私の研究テーマは「独裁体制」の経済理論。旧ソ連や毛沢東時代の中国、そして特に北朝鮮の独裁体制がなぜ存続してきたのかを分析しています。独裁体制下の経済には、一般の市場経済とは大きく異なる“奇妙な動き”があります。たとえば北朝鮮の人々は、マスゲームのような、独裁者の気に入る行動をして、報償を獲得しようとします。その背景となっているのが「資源配分上の利害関係」に基づく人々の合理的な行動です。資源配分上の利害関係とは、簡単にいえば「お金と物資のやり取り」です。そしてお金が手に入れば、人々は多くの消費ができ、満足を得ることができます。独裁者は共通して、そうした手法を使って体制を維持しようとするのです。

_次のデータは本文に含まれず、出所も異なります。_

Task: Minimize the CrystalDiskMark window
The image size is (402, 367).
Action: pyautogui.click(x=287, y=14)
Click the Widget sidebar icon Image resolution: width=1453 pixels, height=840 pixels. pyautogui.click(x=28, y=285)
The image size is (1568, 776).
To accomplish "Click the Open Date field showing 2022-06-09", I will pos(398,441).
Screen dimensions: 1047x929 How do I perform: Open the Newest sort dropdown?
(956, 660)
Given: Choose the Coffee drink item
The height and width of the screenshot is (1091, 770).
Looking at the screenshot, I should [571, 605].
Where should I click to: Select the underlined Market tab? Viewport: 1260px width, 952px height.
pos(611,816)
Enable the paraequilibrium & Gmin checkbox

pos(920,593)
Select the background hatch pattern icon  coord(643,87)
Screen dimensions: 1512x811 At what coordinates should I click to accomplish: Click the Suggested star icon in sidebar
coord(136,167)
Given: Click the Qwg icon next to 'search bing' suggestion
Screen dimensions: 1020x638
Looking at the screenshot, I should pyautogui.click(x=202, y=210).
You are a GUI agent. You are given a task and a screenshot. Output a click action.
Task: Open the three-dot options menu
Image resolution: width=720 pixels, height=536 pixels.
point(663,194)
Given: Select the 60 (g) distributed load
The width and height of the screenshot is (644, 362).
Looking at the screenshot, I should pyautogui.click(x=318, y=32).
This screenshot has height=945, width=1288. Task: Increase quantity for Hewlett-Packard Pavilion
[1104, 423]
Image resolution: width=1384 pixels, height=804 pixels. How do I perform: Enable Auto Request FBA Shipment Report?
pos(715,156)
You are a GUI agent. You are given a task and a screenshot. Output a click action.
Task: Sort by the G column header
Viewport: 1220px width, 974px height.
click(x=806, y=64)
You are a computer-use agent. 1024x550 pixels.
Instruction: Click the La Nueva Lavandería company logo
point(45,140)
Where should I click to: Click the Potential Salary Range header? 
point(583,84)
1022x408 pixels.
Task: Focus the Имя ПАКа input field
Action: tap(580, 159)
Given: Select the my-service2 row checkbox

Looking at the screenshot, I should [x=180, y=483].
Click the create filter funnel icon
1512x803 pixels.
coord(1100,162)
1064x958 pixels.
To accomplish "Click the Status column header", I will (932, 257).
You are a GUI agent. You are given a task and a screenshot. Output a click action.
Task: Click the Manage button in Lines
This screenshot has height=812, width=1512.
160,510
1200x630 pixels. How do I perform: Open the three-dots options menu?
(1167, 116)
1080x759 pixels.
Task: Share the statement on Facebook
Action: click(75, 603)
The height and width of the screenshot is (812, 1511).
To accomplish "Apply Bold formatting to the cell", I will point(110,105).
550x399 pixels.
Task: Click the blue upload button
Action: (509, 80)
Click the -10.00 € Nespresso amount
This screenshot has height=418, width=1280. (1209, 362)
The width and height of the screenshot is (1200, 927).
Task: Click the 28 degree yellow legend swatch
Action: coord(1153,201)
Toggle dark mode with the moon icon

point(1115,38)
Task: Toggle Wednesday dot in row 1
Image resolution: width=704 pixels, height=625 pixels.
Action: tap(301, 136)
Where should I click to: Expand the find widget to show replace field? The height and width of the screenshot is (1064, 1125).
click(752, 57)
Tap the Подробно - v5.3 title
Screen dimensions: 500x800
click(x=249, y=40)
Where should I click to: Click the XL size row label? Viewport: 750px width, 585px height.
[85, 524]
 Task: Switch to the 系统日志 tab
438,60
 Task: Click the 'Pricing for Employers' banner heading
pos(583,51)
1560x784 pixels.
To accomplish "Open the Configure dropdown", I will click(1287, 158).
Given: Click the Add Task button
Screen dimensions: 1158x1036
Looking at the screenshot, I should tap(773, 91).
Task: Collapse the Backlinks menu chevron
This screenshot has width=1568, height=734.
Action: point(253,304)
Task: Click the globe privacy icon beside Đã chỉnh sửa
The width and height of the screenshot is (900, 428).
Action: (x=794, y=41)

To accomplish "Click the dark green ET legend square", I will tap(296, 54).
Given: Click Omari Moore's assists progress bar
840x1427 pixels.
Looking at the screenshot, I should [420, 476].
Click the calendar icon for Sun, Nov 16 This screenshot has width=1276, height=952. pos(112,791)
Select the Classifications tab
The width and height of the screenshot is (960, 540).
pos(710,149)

私が独裁体制に興味を持ったきっかけは、在日朝鮮人・李佑泓さんが北朝鮮の農業の実情を描いた「どん底の共和国〜北朝鮮不作の構造」(亜紀書房)を読んだことです。日本や欧米との違いを実感し、北朝鮮など発展途上国の経済を研究する重要性を強く認識しました。

研究を軸に人権活動にも貢献

独裁体制の国が公表する経済データは操作されている可能性が高いため、私は韓国や日本で暮らす脱北者たちから直接話を聞くことを重視しています。そして独裁体制における経済事象に新しい解釈を与え、独裁者や独裁体制下の人々の行動に対する理解を進めたい。それは自分たちが生きている社会や経済を見つめ直すうえでも役立つのではないかと思っています。
また、研究を軸とした学外活動として、私はアジア人権人道学会の理事を務め、拉致日本人の救出活動にも関わっています。独裁体制の国の実態を伝え、今後の展開に対する提案を行うことで、人権活動の推進に貢献したいと考えています。


授業では「マクロ経済学」を担当しています。マクロ経済学とは、わかりやすくいえば、景気が良くなったり悪くなったりする原因を考える学問。学生たちには現実の社会の動きを見ながら、常に自分の生き方と結びつける形で経済を考えてほしいと思っています。